DST Scientific Programmes
| Sr. No. | Group | Scientific Programmes |
|---|---|---|
| 1 | Scientific & Engineering Research | Mega Facilities for Basic Research; Innovation in Science Pursuit for Inspired Research (INSPIRE) programme; R&D Infrastructure (FIST, SAIFs, PURSE, SATHI); Science and Technology of Yoga and Meditation (SATYAM); Programme for Science Students; Swarnajayanti Fellowships; National Science & Technology Management Information System (NSTMIS); Science and Engineering Research Board(SERB) ; Cognitive Science Research Initiative (CSRI); VAJRA (Visiting Advanced Joint Research) Faculty Scheme; |
| 2 | Technology Development | Technical Research Centres Programme; Technology Development and Transfer; National Good Laboratory Practice Compliance Monitoring Authority (NGCMA); Natural Resources Data Management System (NRDMS); Climate Change Programme; Joint programme on Electric Mobility and Technology Foresighting; Interdisciplinary Cyber Physical Systems (ICPS) Division; Patent Facilitation Programme (PFP); |
| 3 | International S&T Cooperation | Bilateral Cooperation with developed and developing countries; Multilateral & Regional Cooperation; Thematic Cooperation; |
| 4 | S&T for Socio Economic Programme | National Council for Science and Technology Communication (NCSTC); Science For Equity Empowerment and Development (SEED); National Science & Technology Entrepreneurship Development Board (NSTEDB); State Science & Technology Programme; Patent Facilitation Programme (PFP); |
| 5 | Technology Missions Division | Technology Mission Programme on Water and Clean Energy; Nano Science & Technology Mission ; National Super Computing Mission; National Quantum Mission India; |
| 6 | Women Scientists Programs | Gender Advancement for Transforming Institutions (GATI); Women Scientists Scheme; |

==Autonomous S&T Institutions ==
The autonomous science and technology institutions organized under the department include:
- Agharkar Research Institute, Pune
- Aryabhatta Research Institute of Observational Sciences, Nanital
- Birbal Sahni Institute of Palaeosciences, Lucknow
- Bose Institute, Kolkata
- Centre for Nano and Soft Matter Sciences, Bengaluru
- Indian Institute of Geomagnetism, Mumbai
- International Advanced Research Centre for Powder Metallurgy and New Materials, Hyderabad
- Institute of Nano Science and Technology, SAS Nagar
- Indian Association for the Cultivation of Science, Kolkata
- Indian Institute of Astrophysics, Bengaluru
- National Innovation Foundation
- Jawaharlal Nehru Centre for Advanced Scientific Research, Bengaluru
- Raman Research Institute, Bengaluru
- Sree Chitra Tirunal Institute for Medical Sciences and Technology
- S.N. Bose National Centre for Basic Sciences, Kolkata
- Institute of Advanced Study in Science and Technology, Guwahati
- Technology Information, Forecasting and Assessment Council (TIFAC)

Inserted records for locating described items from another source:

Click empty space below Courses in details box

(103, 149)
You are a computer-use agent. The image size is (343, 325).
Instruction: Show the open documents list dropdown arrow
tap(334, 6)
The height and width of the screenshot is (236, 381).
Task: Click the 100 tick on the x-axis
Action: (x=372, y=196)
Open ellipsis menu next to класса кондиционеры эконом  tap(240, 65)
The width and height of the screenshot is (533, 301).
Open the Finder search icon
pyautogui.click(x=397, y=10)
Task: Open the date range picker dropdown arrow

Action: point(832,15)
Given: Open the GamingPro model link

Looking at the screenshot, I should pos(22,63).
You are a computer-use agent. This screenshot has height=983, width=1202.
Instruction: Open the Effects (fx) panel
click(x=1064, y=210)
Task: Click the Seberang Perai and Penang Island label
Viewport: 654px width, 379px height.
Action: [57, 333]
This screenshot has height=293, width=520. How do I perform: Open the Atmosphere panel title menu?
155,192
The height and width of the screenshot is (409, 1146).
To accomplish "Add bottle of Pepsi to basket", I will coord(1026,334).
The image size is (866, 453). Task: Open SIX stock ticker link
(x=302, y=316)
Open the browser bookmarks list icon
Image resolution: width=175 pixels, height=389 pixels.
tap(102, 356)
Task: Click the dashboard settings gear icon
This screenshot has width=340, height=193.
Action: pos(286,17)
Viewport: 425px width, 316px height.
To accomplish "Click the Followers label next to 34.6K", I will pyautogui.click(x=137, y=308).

- North East Centre for Technology Application and Reach, Shillong
- Wadia Institute of Himalayan Geology, Dehradun
- Vigyan Prasar, New Delhi
- Anusandhan National Research Foundation

== Scientific and industrial research organisations ==
DST runs a program to recognise non-governmental and non-commercial organisations engaged in science and technology areas as Scientific and Industrial Research Organisations (SIRO). In 2024, there were 884 organisations across natural and applied sciences, agricultural sciences, social sciences and biomedical sciences.